### Requirement
After locating the line with "Where should I" in the entries below, set down exactly that line and each one after it to the end, skipping pictures.

### Supplied data
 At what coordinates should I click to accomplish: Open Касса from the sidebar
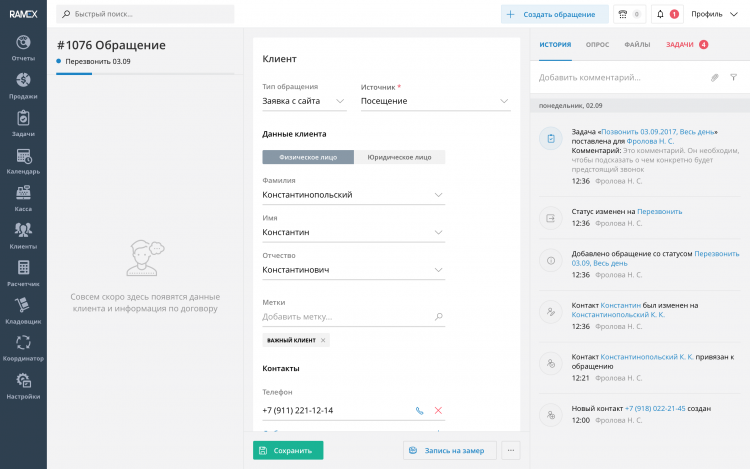coord(23,199)
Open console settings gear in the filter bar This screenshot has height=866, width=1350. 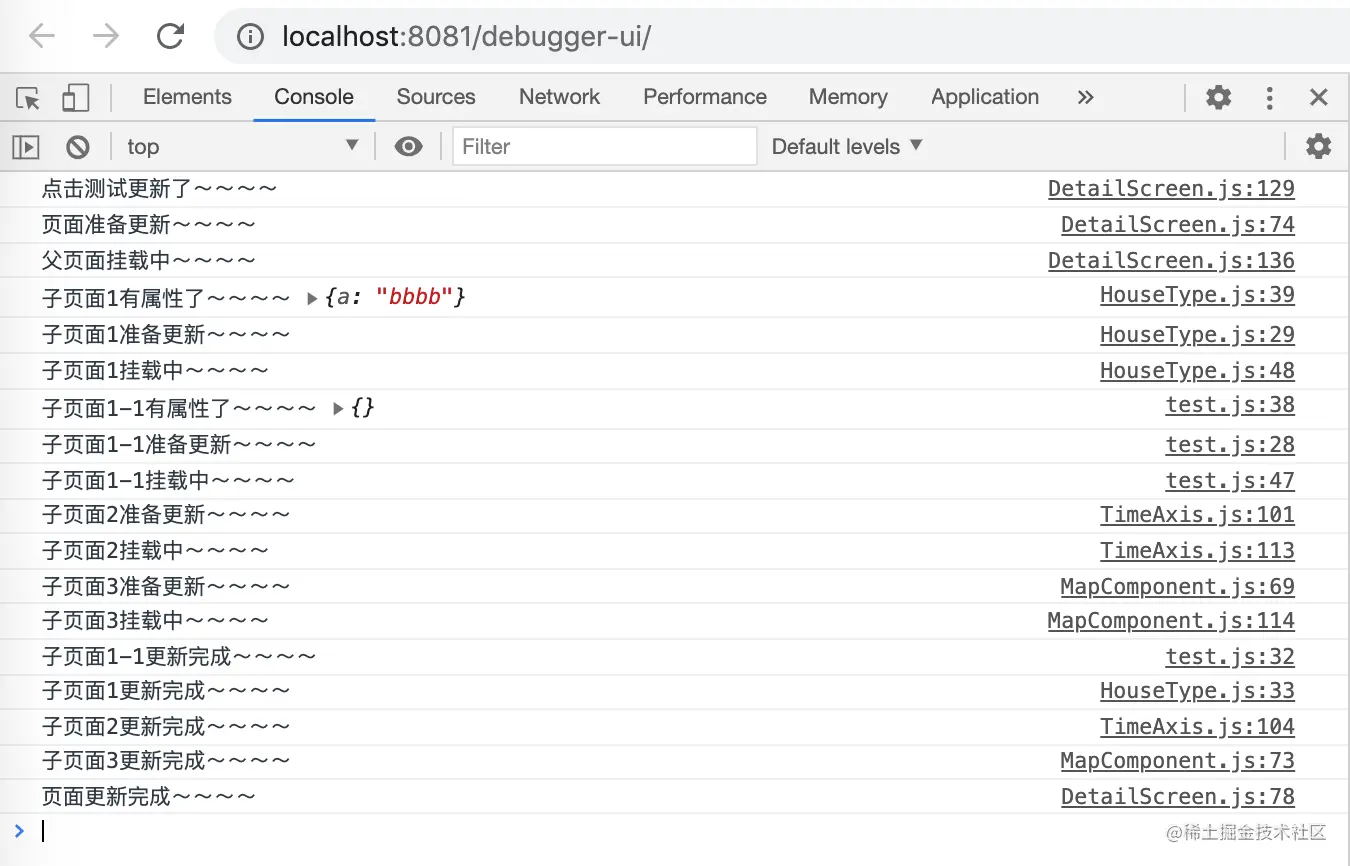[1318, 147]
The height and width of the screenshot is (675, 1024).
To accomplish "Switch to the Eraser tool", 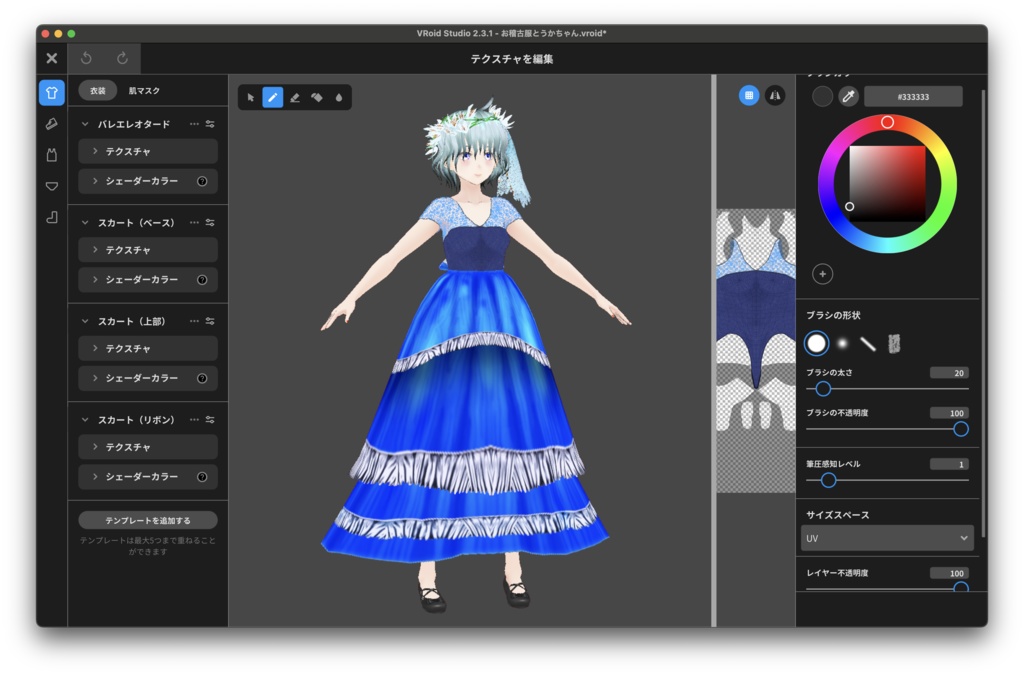I will click(296, 97).
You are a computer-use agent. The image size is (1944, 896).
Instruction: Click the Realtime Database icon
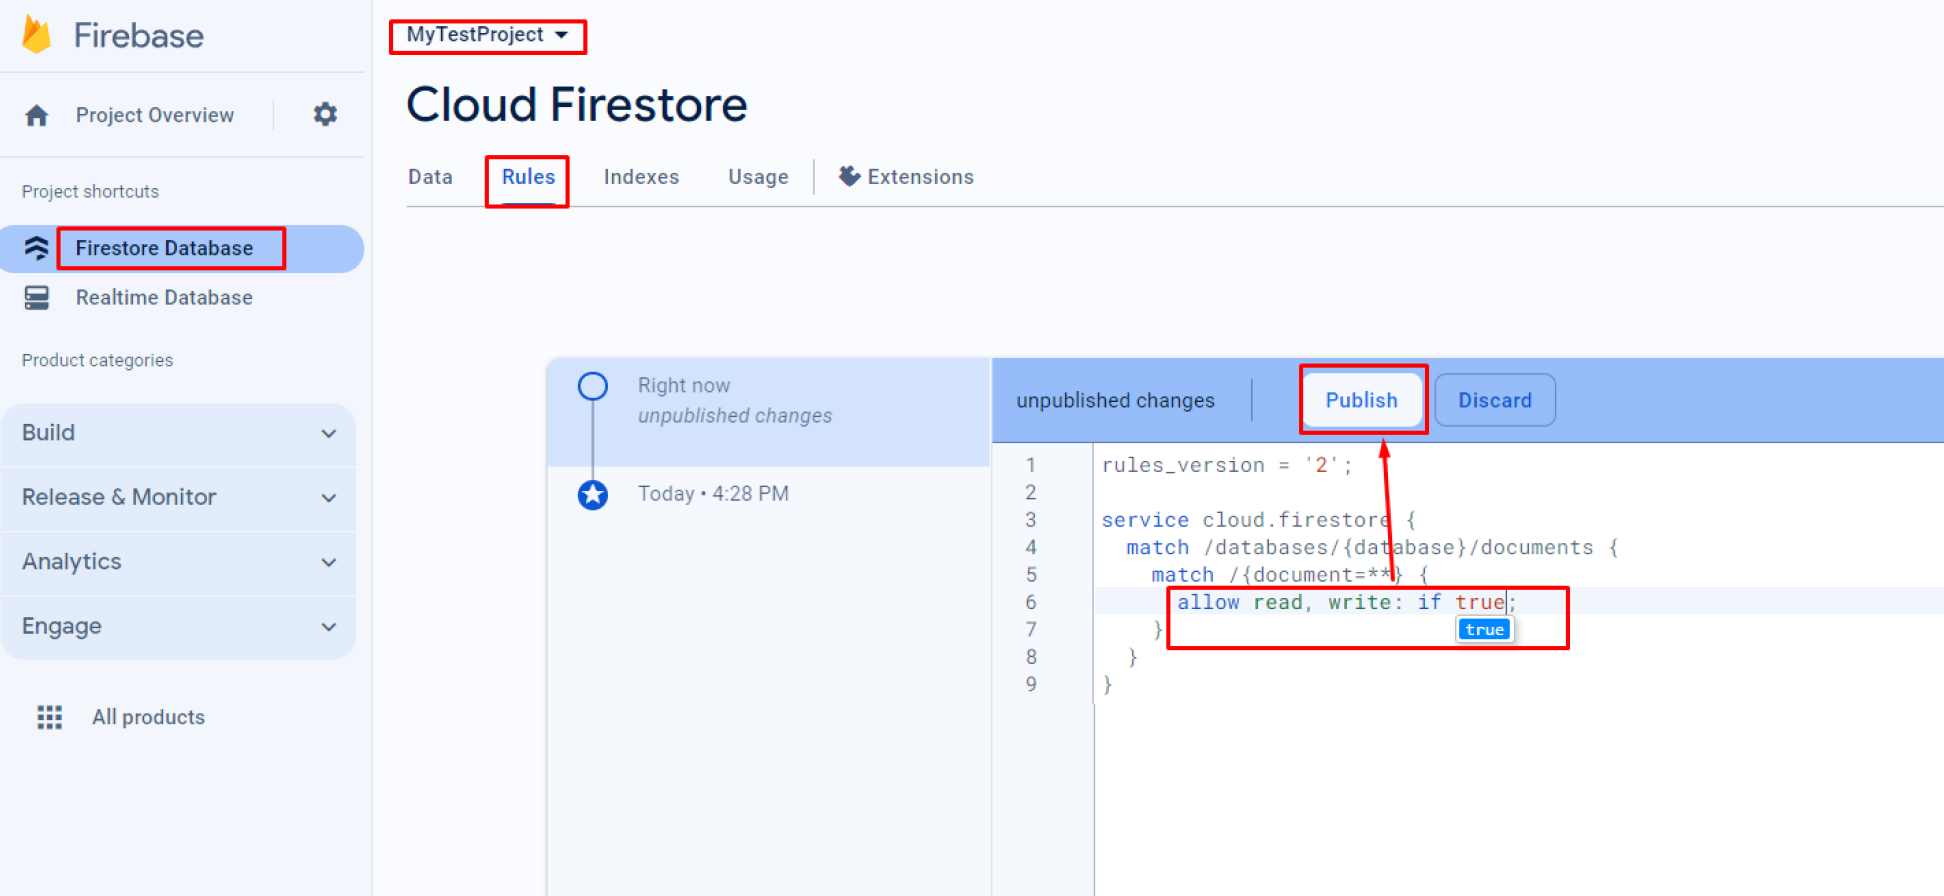coord(37,298)
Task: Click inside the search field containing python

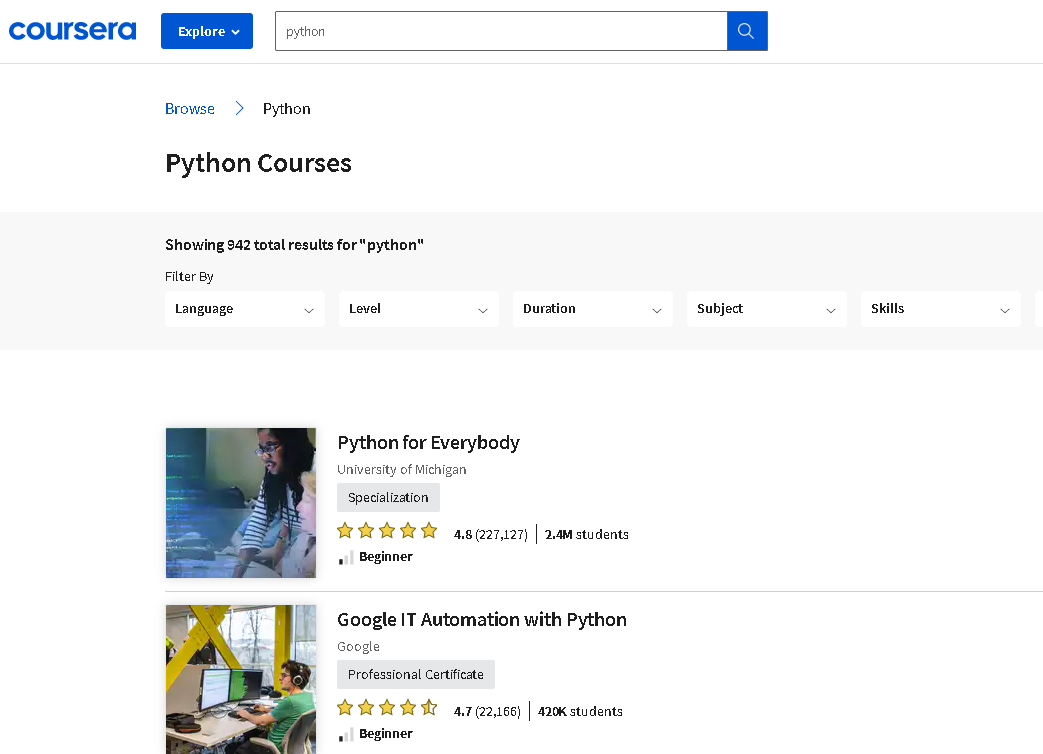Action: click(x=500, y=31)
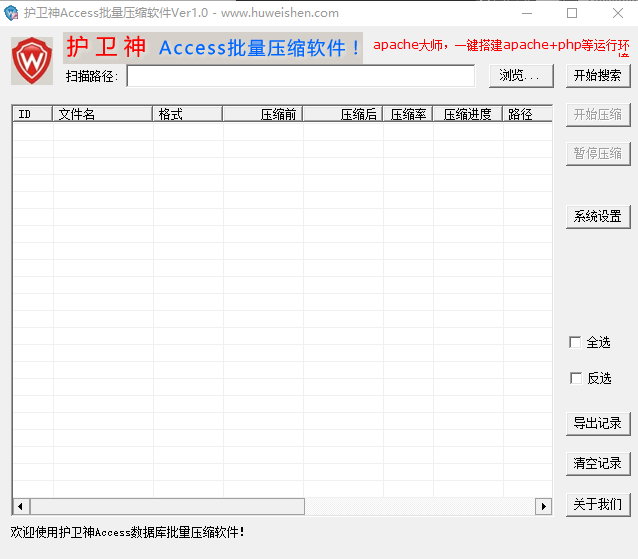Click 清空记录 to clear records
The height and width of the screenshot is (559, 638).
[597, 463]
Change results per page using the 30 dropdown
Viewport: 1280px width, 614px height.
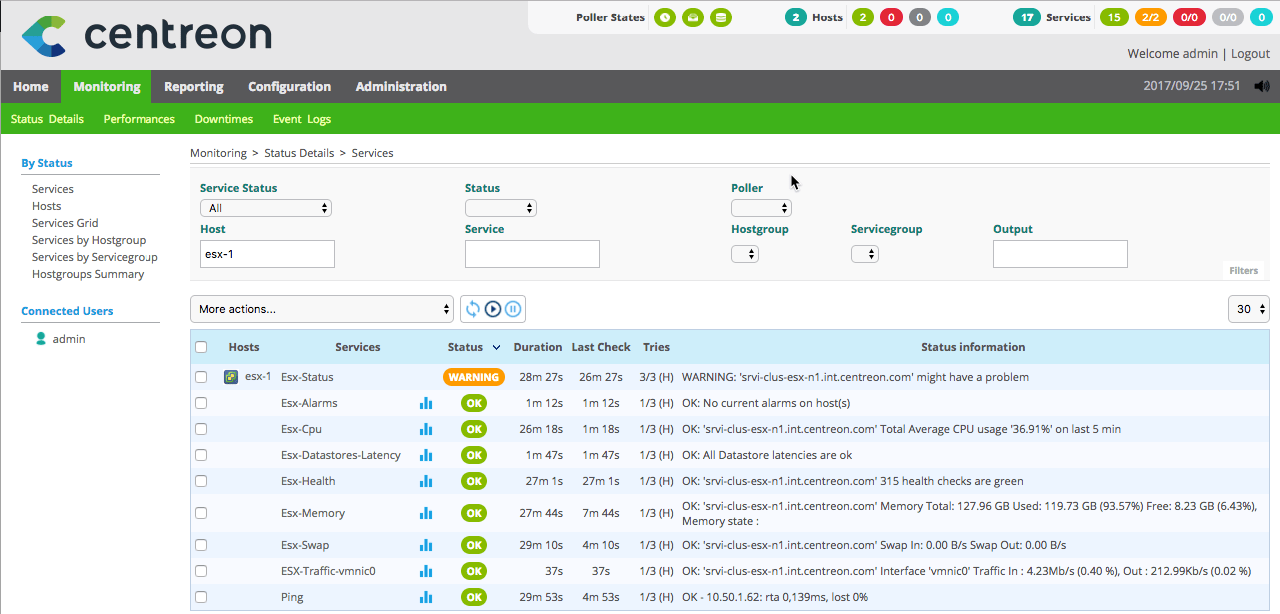1247,309
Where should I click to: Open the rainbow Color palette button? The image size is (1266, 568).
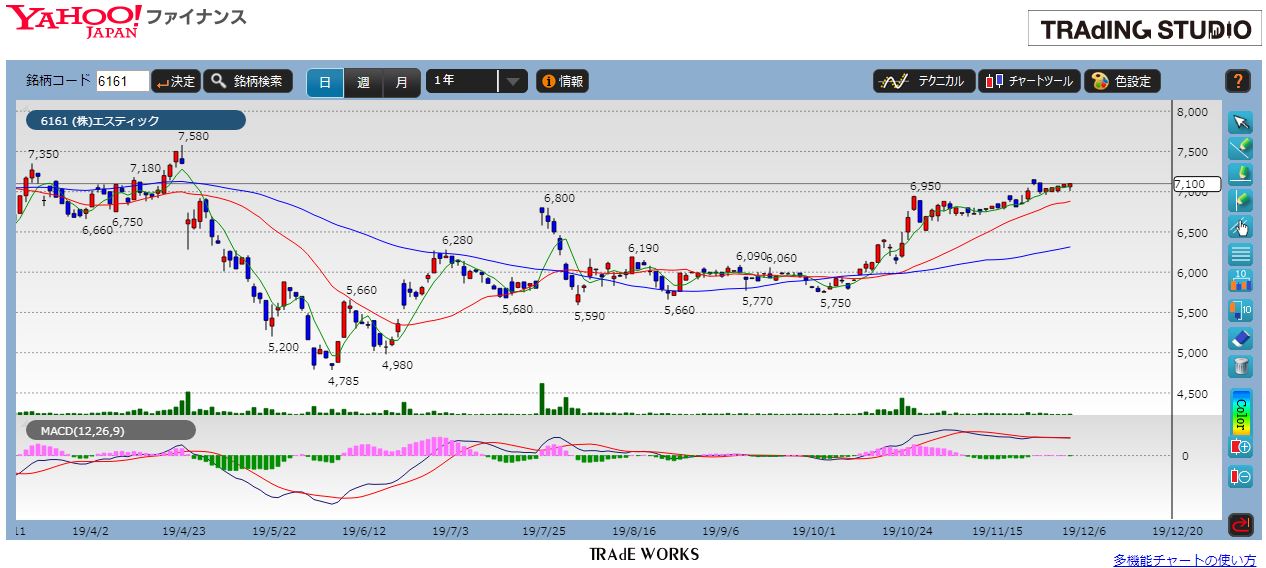1240,410
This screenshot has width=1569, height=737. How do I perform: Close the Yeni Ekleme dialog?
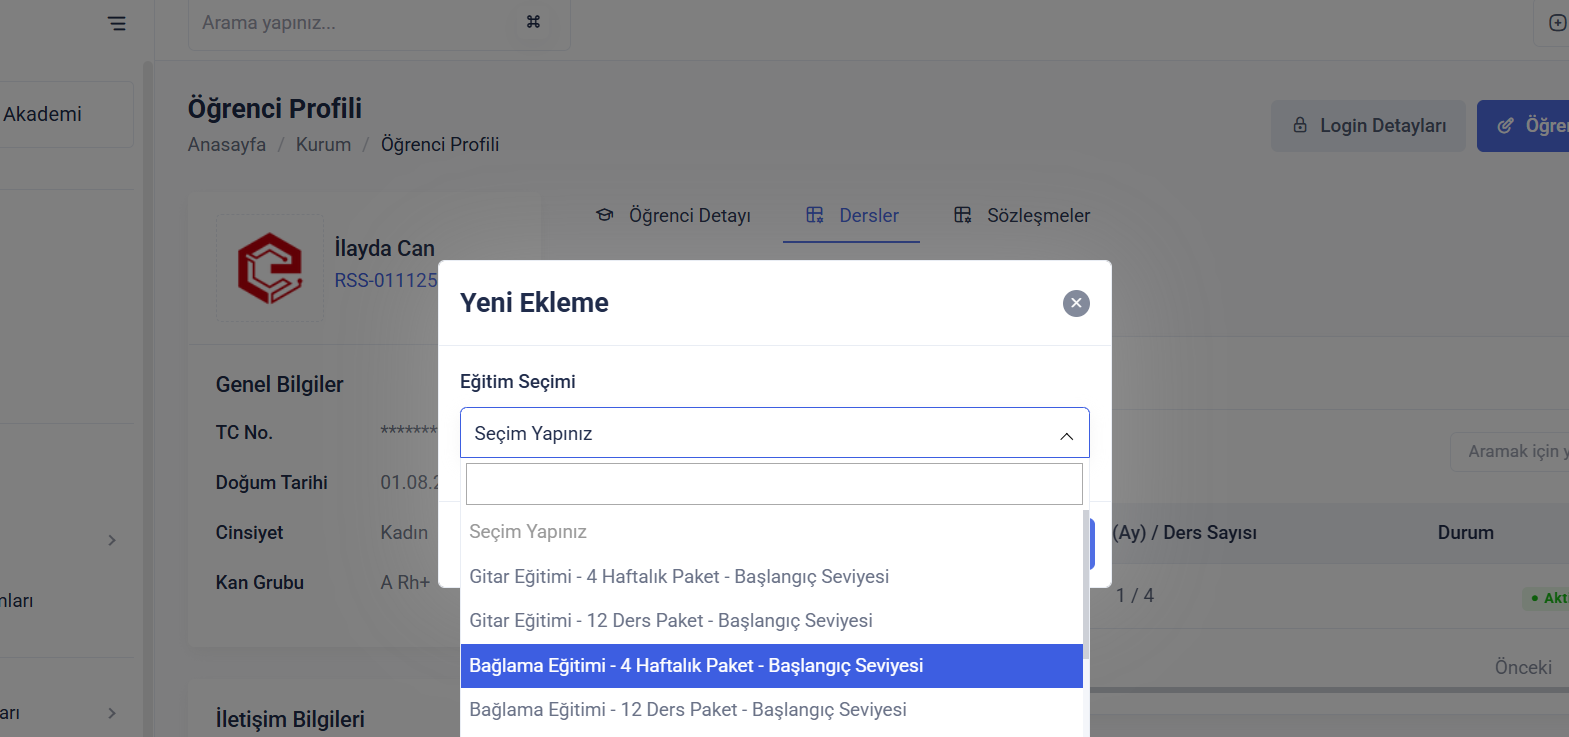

### Worked solution
Where should I click to: Open the rainbow Color palette button? The image size is (1266, 568).
1240,410
This screenshot has width=1569, height=737. How do I perform: Close the Yeni Ekleme dialog?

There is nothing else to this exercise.